_Exercise requirements_: Begin at the line below that has "The image size is (247, 193)." and stop after the line that has "Click the ton". Please restate only those lines, word for word.

*** Provided entries ***

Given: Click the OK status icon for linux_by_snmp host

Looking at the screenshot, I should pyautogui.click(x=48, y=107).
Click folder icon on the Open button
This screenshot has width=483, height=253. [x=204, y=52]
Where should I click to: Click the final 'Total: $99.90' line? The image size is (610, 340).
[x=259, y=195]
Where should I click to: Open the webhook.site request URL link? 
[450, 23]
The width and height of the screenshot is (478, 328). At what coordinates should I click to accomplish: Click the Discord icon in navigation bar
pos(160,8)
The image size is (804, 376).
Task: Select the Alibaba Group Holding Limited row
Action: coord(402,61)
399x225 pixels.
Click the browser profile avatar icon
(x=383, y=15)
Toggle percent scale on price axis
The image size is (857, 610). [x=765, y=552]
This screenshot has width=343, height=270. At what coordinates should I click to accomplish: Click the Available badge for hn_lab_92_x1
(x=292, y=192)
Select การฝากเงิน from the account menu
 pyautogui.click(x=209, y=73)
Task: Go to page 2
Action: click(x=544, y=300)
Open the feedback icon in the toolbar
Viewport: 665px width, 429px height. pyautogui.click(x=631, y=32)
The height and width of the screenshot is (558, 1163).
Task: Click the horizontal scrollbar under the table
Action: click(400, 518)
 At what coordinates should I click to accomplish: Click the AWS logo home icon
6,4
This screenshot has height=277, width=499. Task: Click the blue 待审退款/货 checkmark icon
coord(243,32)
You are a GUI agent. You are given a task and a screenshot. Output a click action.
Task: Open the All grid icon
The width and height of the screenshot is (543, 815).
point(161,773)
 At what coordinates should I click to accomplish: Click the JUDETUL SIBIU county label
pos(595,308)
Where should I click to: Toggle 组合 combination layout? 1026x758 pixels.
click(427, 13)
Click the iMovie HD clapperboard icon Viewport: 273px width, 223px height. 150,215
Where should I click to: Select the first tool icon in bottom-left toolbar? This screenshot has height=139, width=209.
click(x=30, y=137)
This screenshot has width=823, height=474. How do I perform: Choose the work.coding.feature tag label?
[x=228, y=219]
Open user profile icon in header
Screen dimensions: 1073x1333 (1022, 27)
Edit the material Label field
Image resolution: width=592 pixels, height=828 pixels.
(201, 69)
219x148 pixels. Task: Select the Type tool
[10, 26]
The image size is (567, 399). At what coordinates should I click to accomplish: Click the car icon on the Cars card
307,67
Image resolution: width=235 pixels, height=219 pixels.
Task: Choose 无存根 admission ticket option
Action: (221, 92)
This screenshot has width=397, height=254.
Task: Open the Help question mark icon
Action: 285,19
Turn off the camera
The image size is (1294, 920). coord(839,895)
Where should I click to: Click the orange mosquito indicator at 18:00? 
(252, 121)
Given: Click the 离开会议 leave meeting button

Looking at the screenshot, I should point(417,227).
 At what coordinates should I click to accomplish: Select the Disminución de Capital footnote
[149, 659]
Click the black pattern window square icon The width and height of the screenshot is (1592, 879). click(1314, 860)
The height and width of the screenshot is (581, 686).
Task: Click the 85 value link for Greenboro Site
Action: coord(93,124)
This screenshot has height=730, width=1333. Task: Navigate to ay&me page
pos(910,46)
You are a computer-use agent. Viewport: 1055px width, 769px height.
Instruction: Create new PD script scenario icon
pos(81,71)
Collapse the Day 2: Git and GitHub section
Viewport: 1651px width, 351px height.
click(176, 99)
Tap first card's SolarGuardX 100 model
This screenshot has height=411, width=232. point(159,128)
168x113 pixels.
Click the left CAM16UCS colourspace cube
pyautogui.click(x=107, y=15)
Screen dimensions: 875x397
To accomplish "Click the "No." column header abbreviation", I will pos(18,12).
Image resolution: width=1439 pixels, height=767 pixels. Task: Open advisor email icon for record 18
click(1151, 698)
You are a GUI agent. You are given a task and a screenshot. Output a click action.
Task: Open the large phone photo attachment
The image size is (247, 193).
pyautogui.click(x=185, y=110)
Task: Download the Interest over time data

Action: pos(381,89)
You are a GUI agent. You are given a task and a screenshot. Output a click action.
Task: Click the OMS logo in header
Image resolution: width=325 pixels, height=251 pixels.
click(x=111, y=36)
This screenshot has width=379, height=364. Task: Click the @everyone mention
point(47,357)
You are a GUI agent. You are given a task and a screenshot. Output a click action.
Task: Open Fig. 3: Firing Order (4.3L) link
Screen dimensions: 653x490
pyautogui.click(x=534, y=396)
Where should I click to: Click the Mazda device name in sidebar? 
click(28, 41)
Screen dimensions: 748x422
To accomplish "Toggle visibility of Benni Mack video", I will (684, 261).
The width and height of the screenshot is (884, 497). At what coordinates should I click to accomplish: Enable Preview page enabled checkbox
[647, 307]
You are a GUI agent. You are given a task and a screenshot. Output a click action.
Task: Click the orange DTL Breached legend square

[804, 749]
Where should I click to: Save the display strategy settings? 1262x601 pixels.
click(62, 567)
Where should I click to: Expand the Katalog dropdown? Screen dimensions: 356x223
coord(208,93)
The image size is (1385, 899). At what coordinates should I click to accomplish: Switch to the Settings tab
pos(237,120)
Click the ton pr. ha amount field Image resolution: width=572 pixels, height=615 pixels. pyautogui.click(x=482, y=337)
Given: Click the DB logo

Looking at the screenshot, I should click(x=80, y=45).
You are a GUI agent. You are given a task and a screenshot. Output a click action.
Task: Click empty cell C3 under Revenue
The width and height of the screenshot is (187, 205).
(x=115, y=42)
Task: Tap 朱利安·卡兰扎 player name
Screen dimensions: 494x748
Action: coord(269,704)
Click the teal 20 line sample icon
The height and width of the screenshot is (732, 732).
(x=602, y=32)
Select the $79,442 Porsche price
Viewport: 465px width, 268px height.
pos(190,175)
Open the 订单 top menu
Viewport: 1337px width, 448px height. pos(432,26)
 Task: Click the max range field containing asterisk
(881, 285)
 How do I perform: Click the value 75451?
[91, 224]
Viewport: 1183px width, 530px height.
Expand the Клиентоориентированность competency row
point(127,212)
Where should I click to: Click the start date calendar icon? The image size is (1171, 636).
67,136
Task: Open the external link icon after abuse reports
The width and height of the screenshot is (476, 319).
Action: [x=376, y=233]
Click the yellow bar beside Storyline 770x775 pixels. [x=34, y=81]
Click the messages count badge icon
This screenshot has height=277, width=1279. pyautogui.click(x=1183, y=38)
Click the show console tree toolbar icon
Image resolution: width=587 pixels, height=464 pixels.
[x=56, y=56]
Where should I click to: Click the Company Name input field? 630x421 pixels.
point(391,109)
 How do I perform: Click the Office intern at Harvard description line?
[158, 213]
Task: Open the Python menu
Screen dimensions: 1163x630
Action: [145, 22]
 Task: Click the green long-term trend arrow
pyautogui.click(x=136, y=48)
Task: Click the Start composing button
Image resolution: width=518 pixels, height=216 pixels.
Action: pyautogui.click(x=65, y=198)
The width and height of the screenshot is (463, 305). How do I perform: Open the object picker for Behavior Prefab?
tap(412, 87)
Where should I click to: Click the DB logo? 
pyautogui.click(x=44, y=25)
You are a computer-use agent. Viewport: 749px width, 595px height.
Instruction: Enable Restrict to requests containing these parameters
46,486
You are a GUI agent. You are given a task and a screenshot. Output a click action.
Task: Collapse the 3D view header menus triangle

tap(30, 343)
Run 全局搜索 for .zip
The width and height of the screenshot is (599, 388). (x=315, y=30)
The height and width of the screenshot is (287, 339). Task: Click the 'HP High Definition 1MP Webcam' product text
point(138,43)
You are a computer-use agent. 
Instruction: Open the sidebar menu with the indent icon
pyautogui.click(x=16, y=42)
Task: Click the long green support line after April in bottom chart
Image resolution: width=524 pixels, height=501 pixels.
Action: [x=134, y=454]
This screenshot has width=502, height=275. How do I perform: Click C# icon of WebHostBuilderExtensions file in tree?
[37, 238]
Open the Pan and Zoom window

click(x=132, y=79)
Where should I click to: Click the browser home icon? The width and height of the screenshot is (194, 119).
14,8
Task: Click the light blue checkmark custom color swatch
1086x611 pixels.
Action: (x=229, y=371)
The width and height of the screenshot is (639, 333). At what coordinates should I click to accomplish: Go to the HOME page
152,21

***

_Solution to this problem_:
The image size is (247, 193).
pyautogui.click(x=185, y=110)
Task: Download the Interest over time data

Action: pos(381,89)
You are a GUI agent. You are given a task and a screenshot. Output a click action.
Task: Click the OMS logo in header
Image resolution: width=325 pixels, height=251 pixels.
click(x=111, y=36)
This screenshot has width=379, height=364. Task: Click the @everyone mention
point(47,357)
You are a GUI agent. You are given a task and a screenshot. Output a click action.
Task: Open Fig. 3: Firing Order (4.3L) link
Screen dimensions: 653x490
pyautogui.click(x=534, y=396)
Where should I click to: Click the Mazda device name in sidebar? 
click(28, 41)
Screen dimensions: 748x422
To accomplish "Toggle visibility of Benni Mack video", I will (684, 261).
The width and height of the screenshot is (884, 497). At what coordinates should I click to accomplish: Enable Preview page enabled checkbox
[647, 307]
You are a GUI agent. You are given a task and a screenshot. Output a click action.
Task: Click the orange DTL Breached legend square

[804, 749]
Where should I click to: Save the display strategy settings? 1262x601 pixels.
click(62, 567)
Where should I click to: Expand the Katalog dropdown? Screen dimensions: 356x223
coord(208,93)
The image size is (1385, 899). At what coordinates should I click to accomplish: Switch to the Settings tab
pos(237,120)
Click the ton pr. ha amount field Image resolution: width=572 pixels, height=615 pixels. pyautogui.click(x=482, y=337)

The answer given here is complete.